◆ **Exercise directions**
Rewrite the interview with Professor Justin Stebbing between "The burgeoning incidence" and "should fight cancer?", inclusive, with "friends" replaced by "colleagues".

Interview: Professor Justin Stebbing
Personalised medicine can help India fight burgeoning incidence of cancer: Prof Justin Stebbing
Gunjan Sharma|
Sunday, May 27, 2018

Justin Stebbing, professor, Cancer Medicine and Oncology at Imperial College, London, was in India recently. He feels that personalised medicine can make cancer treatment affordable and effective. He talks to Gunjan Sharma about how genetics and immunotherapy can revolutionise cancer care.  
 
What brought you to India?
The burgeoning incidence of cancer in India and my desire to be a part of the fight against the deadly disease in the country brought me here. I have many patients and friends here. In India, around 1.5 million people are diagnosed with cancer every year and 3-4 million live with it.

Such high incidence of cancer can be attributed to smoking, alcohol, obesity, and urbanisation. It could also be because there is lack of awareness, late diagnosis, and issues regarding affordability and accessibility to quality healthcare.
 
How do you think India should fight cancer?
Personalised medicine is the way to go-- treating the right person, at the right time with the right medicine.

I focus on the treatment aspect of cancer care. If you look at the data, it can increase the cure rate, decrease the death rate and improve the life expectancy of cancer patients.
With advance and improved treatments, we can cure some cancers such as testicular cancer even at a late stage.

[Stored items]
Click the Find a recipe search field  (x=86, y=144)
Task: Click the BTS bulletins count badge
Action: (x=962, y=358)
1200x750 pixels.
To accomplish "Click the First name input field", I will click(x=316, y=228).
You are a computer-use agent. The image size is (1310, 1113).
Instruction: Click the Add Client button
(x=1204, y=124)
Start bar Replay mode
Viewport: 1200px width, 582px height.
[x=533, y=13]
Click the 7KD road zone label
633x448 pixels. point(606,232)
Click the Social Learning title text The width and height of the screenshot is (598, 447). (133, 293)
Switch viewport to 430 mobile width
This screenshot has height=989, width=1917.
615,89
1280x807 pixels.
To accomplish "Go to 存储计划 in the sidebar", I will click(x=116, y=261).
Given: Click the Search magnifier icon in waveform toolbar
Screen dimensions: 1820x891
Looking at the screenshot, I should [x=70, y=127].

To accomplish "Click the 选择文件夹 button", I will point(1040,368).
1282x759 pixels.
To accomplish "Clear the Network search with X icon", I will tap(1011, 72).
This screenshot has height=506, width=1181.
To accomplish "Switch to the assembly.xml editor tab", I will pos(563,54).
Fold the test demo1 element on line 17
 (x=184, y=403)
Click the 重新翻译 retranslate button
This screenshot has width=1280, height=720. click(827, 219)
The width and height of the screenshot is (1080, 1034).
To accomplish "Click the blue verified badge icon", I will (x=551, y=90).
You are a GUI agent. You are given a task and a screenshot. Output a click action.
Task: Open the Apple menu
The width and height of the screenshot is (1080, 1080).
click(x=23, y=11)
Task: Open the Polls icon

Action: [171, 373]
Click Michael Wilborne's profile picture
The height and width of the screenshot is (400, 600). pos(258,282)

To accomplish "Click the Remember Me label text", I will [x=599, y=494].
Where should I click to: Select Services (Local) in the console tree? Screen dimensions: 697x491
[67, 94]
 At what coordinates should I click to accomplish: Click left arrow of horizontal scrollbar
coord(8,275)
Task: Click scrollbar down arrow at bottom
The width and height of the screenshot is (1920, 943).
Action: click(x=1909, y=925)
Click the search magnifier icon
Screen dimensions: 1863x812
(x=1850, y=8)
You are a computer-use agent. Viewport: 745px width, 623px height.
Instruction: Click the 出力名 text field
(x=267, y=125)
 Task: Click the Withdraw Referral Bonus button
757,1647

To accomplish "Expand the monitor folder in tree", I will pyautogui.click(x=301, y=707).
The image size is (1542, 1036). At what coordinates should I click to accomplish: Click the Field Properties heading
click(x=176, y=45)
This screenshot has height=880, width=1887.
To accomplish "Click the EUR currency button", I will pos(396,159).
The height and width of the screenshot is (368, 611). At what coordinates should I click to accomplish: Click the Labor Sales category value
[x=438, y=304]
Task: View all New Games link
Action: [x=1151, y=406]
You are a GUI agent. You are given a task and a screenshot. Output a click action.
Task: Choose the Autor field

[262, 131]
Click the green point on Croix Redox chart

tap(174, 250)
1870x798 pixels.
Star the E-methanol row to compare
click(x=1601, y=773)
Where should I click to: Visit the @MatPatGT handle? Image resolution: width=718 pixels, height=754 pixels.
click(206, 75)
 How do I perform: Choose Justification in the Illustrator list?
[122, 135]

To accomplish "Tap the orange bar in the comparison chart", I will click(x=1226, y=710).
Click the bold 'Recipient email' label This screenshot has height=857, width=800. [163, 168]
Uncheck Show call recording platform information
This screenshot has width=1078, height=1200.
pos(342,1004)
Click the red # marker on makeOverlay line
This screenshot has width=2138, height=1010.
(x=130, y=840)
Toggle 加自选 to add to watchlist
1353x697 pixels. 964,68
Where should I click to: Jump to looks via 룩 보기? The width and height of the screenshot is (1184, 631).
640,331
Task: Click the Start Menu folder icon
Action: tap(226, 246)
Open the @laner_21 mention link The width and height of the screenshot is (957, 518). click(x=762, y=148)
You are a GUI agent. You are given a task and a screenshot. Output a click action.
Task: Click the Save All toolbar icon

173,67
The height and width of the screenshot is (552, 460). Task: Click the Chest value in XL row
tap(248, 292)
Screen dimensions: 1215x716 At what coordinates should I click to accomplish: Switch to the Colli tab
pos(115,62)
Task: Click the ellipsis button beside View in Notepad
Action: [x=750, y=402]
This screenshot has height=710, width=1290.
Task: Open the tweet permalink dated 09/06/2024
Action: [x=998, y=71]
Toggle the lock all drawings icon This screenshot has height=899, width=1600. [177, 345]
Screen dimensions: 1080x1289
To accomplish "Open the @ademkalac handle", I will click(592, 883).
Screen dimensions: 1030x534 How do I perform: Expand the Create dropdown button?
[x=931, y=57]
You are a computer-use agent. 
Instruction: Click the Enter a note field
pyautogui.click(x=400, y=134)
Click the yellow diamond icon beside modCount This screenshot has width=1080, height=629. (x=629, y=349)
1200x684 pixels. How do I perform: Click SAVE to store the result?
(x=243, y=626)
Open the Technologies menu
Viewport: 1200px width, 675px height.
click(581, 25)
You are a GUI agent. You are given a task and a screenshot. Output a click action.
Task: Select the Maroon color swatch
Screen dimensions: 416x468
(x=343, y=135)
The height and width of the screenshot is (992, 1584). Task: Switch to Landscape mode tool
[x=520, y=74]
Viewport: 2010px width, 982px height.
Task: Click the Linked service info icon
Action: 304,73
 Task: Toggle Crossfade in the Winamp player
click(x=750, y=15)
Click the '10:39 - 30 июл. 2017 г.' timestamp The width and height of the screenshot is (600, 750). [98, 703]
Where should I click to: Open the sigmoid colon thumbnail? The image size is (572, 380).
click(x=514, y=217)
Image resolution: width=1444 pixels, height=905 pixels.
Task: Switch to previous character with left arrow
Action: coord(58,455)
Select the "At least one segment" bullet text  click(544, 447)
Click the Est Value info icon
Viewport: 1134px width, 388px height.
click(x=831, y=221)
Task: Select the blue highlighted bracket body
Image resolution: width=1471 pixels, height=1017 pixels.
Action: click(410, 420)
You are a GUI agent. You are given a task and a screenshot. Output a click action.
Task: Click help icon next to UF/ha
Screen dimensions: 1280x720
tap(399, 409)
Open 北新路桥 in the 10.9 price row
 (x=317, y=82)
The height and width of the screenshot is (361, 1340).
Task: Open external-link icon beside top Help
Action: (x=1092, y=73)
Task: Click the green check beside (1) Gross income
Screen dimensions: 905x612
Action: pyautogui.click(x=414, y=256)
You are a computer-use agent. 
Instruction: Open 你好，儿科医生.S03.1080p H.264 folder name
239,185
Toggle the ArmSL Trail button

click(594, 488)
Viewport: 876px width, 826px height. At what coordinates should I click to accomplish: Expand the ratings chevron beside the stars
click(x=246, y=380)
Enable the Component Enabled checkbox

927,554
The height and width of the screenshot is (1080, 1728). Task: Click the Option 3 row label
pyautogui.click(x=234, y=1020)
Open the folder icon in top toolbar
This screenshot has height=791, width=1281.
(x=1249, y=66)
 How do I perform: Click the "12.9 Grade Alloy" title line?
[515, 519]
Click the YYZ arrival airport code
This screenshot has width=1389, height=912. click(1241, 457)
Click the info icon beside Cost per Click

◆ **Exercise solution**
The burgeoning incidence of cancer in India and my desire to be a part of the fight against the deadly disease in the country brought me here. I have many patients and colleagues here. In India, around 1.5 million people are diagnosed with cancer every year and 3-4 million live with it.

Such high incidence of cancer can be attributed to smoking, alcohol, obesity, and urbanisation. It could also be because there is lack of awareness, late diagnosis, and issues regarding affordability and accessibility to quality healthcare.
 
How do you think India should fight cancer?